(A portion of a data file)
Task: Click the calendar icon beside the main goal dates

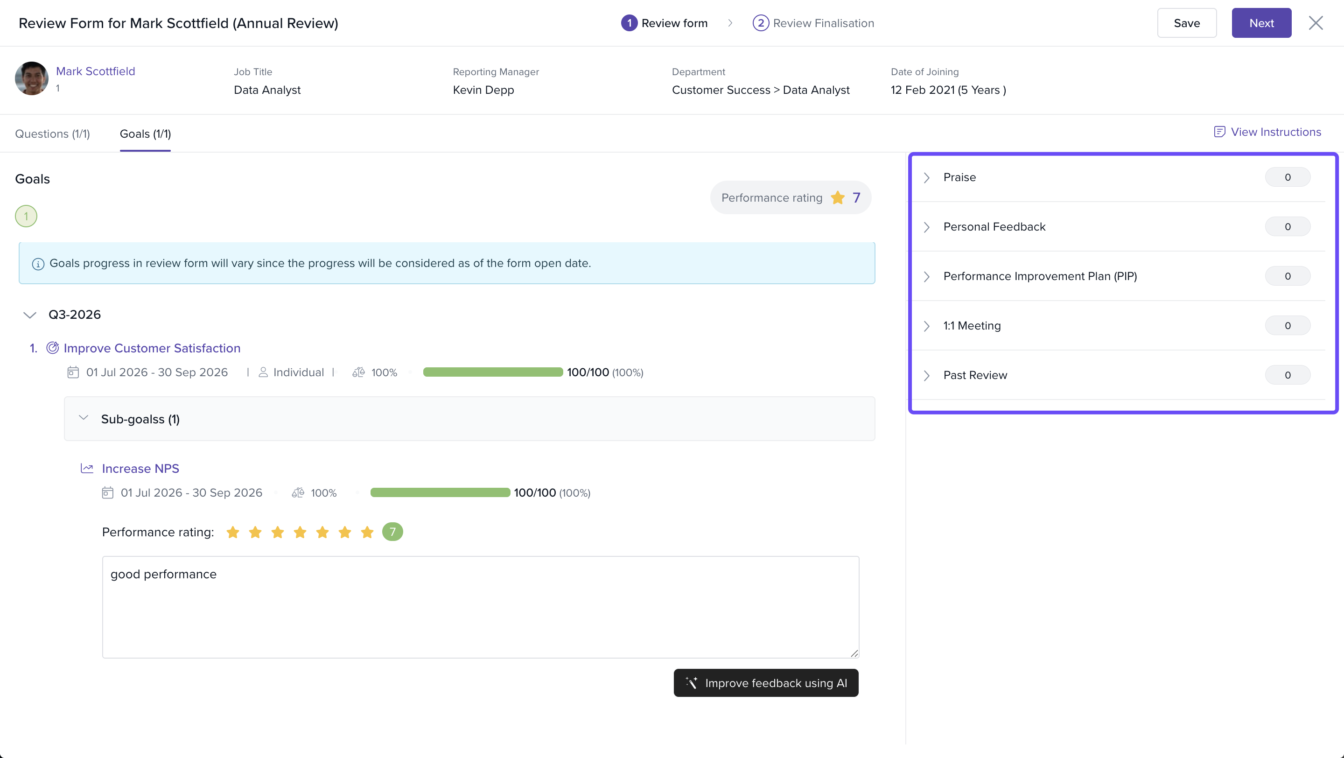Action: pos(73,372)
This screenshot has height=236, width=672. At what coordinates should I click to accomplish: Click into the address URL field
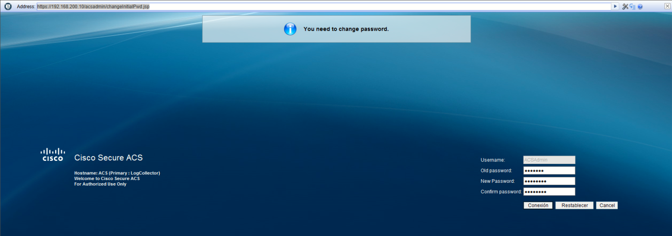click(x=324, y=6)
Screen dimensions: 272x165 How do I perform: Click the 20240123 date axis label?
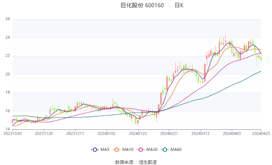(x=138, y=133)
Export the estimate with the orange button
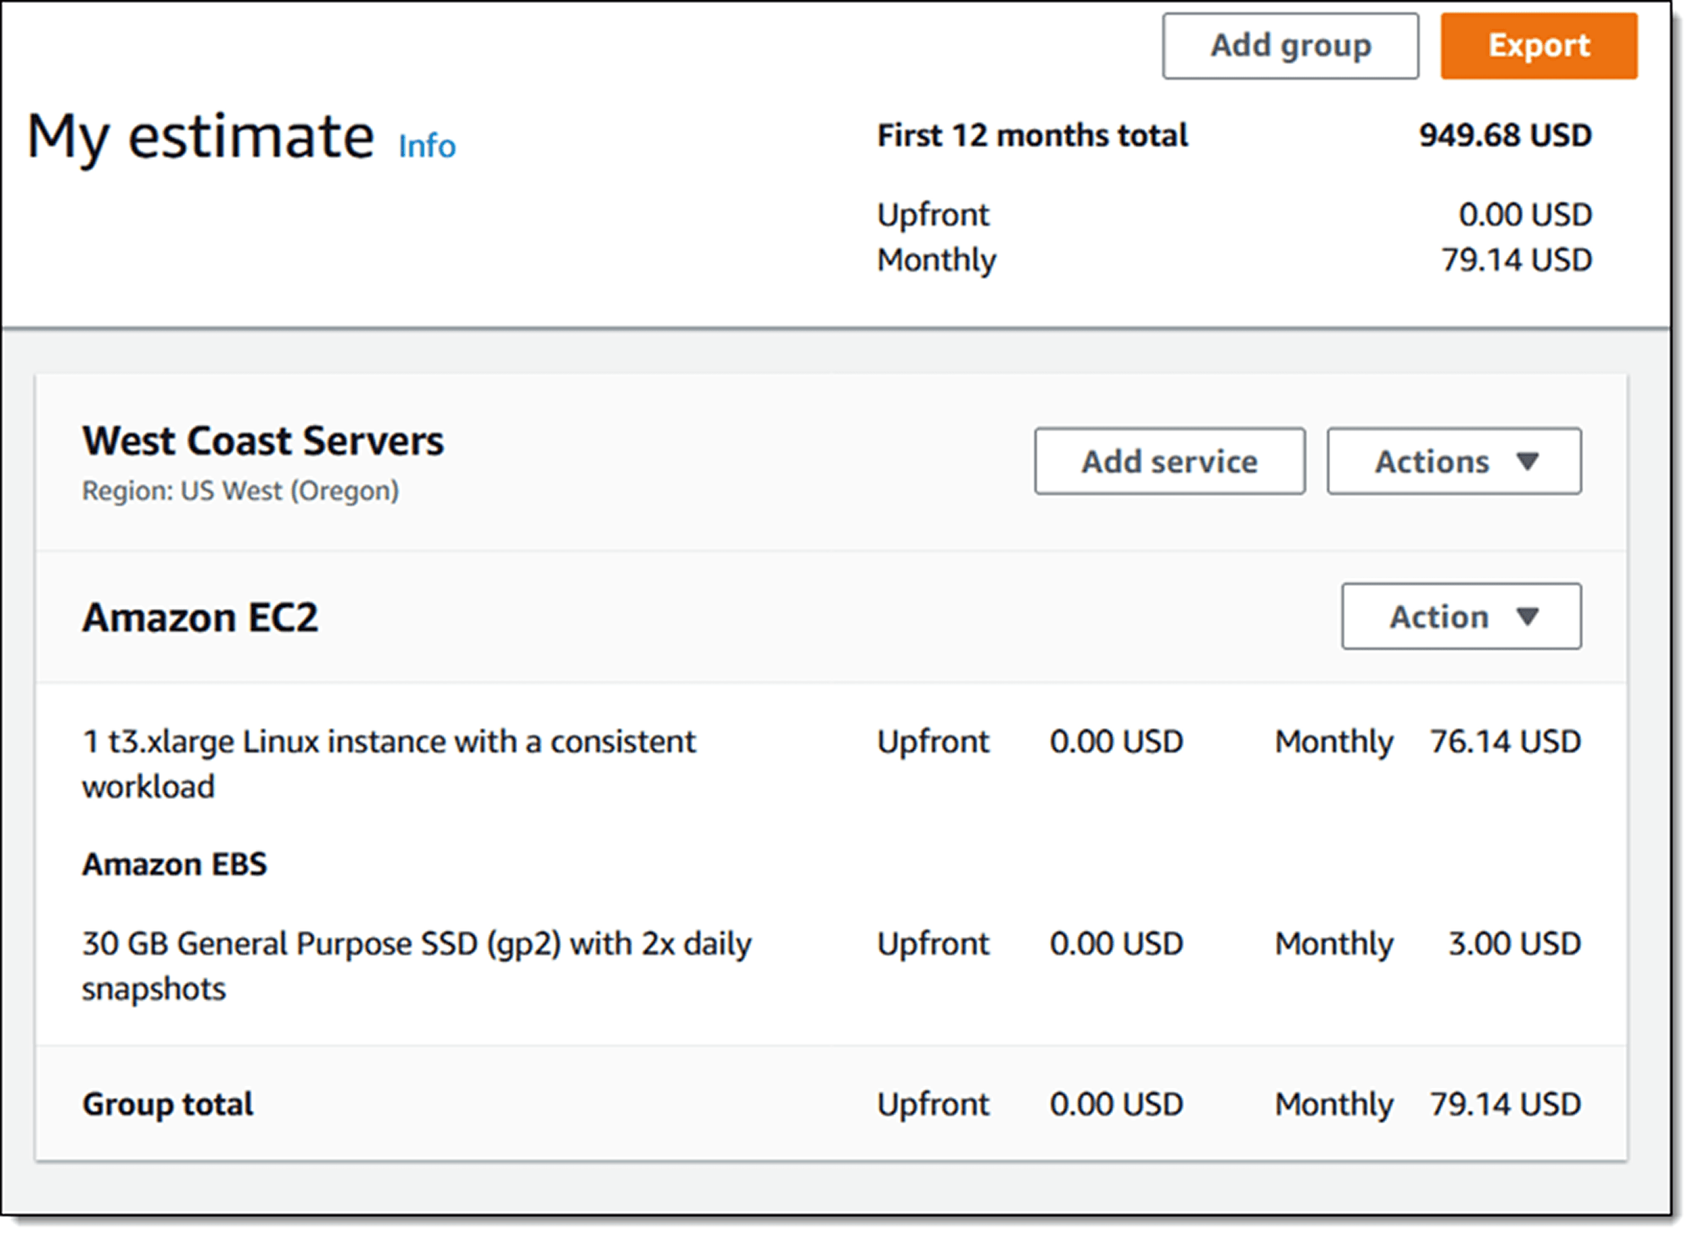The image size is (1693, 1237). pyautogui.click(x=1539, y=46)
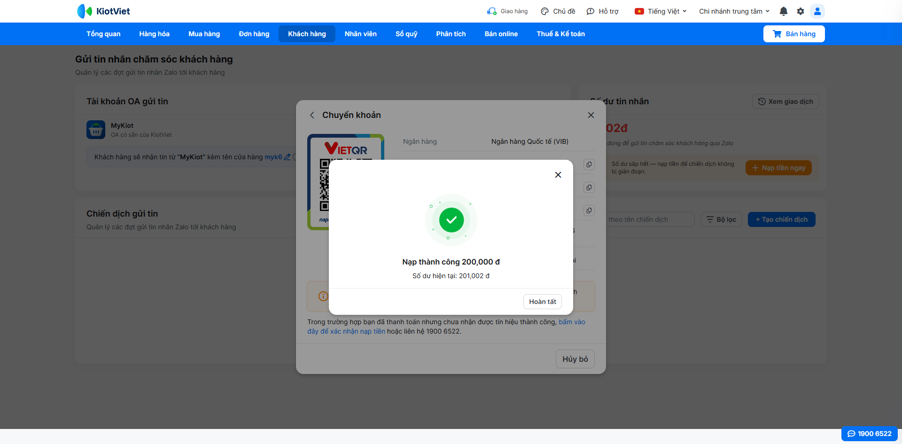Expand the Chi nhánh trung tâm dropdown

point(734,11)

Exercise
Transcribe the whole listing above verbatim, leaving the pictures out.

Final answer
Task: Click the calendar icon beside the main goal dates

Action: pos(73,372)
This screenshot has height=236, width=672. At what coordinates should I click to accomplish: Click into the address URL field
click(x=324, y=6)
Screen dimensions: 272x165 How do I perform: Click the 20240123 date axis label?
(x=138, y=133)
Export the estimate with the orange button
The image size is (1693, 1237). pyautogui.click(x=1539, y=46)
Expand the Chi nhánh trung tâm dropdown

point(734,11)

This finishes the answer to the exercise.